Julia 1.5.1 slows down when running multiple instances in parallel

Hello, I noticed a weird behavior in julia 1.5.1 performance (e. g. loading packages) compared to julia 1.1.0.

I have a batch script which starts various julia scripts simultaneously on a cluster.
In a simplified version it looks like

...
#SBATCH --ntasks 16
...

for ((i=1; i<=16; i++))
do
    srun -n 1 -N 1 --mem=500 /path/to/julia_version-number/bin/julia -O3 -- script.jl $i > $i.log &
done
wait
...

As a testing script I use

# script.jl
using Dates 
println(now())
@time using DataFrames 

Now, if I use my old julia 1.1.0 installation I get the following times from each job in dependence of the number of tasks provided

1 task

2020-09-02T08:38:58.465
  1.940183 seconds (3.31 M allocations: 204.015 MiB, 5.53% gc time)

4 tasks

2020-09-02T08:39:49.865
  1.856393 seconds (3.31 M allocations: 204.015 MiB, 5.14% gc time)

2020-09-02T08:39:49.912
  2.126351 seconds (3.31 M allocations: 204.019 MiB, 5.49% gc time)

2020-09-02T08:39:49.987
  1.908475 seconds (3.31 M allocations: 204.019 MiB, 6.49% gc time)

2020-09-02T08:39:50.014
  2.124697 seconds (3.31 M allocations: 204.015 MiB, 5.55% gc time)

16 tasks 

2020-09-02T08:41:25.748
  2.578776 seconds (3.31 M allocations: 204.021 MiB, 5.83% gc time)

2020-09-02T08:41:25.819
  2.109553 seconds (3.31 M allocations: 204.021 MiB, 4.57% gc time)

2020-09-02T08:41:25.636
  2.213523 seconds (3.31 M allocations: 204.023 MiB, 5.78% gc time)

2020-09-02T08:41:25.422
  2.611317 seconds (3.31 M allocations: 204.021 MiB, 5.21% gc time)
...

As you can see the time remains identical for all cases and as expected all jobs start at the same time.

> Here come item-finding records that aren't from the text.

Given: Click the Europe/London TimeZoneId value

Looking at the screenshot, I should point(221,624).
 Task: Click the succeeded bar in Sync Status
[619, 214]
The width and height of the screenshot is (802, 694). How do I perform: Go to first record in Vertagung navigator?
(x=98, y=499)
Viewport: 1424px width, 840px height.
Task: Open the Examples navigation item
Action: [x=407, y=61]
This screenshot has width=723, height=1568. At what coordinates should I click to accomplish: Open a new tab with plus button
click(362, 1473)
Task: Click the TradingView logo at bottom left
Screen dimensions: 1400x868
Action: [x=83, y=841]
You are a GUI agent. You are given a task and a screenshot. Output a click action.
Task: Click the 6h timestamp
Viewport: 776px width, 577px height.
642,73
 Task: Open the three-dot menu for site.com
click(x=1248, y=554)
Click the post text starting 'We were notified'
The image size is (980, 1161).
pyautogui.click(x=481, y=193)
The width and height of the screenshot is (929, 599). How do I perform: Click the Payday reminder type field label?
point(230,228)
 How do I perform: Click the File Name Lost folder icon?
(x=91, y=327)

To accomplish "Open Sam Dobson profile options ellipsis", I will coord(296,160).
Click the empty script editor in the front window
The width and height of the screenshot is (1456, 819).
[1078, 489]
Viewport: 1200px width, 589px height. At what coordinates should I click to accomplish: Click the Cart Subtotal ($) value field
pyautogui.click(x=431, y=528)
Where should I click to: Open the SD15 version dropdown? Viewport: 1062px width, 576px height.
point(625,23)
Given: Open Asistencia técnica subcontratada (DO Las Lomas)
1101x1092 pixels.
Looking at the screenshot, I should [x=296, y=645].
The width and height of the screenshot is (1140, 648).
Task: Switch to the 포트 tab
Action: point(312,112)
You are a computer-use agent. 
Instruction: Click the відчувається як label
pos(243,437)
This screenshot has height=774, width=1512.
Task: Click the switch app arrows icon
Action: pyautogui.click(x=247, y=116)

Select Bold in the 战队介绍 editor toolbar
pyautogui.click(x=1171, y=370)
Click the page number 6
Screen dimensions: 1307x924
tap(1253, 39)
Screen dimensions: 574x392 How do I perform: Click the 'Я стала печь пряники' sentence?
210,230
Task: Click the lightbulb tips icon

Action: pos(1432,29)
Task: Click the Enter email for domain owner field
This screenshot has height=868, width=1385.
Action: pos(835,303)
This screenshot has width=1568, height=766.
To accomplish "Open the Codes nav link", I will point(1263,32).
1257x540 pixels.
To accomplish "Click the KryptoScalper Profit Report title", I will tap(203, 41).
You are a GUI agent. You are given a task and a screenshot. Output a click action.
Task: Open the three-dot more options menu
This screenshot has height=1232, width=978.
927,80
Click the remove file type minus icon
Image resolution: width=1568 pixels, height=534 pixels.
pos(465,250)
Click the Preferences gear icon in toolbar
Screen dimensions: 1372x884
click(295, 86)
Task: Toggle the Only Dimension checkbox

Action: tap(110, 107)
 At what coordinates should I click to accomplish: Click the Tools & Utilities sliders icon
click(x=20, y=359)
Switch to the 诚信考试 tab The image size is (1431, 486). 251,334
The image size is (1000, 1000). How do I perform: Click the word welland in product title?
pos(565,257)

However, this are now times with julia 1.5.1:

1 task 

2020-09-02T08:32:12.112
  1.209848 seconds (1.43 M allocations: 90.376 MiB)


4 tasks 

2020-09-02T08:30:08.977
  5.184917 seconds (1.43 M allocations: 90.380 MiB)

2020-09-02T08:30:09.131
  5.163921 seconds (1.43 M allocations: 90.382 MiB)

2020-09-02T08:30:09.074
  5.063213 seconds (1.43 M allocations: 90.384 MiB)

2020-09-02T08:30:09.145
  5.118585 seconds (1.43 M allocations: 90.380 MiB)

16 tasks 

2020-09-02T08:33:07.054
 20.093713 seconds (1.43 M allocations: 90.380 MiB)

2020-09-02T08:33:04.616
 20.067529 seconds (1.43 M allocations: 90.382 MiB)

2020-09-02T08:33:06.904
 19.924340 seconds (1.43 M allocations: 90.378 MiB)

2020-09-02T08:33:05.201
 20.263399 seconds (1.43 M allocations: 90.376 MiB)
...

The jobs start simultaneously again but the times get much larger as I increase the number of tasks.

Does someone has an idea on what has changed in julia 1.5.1 so that is shows this weird behavior.

Someone remind me please - there is a Julia package which deals with race conditions when packages are being compiled. this was referenced recently.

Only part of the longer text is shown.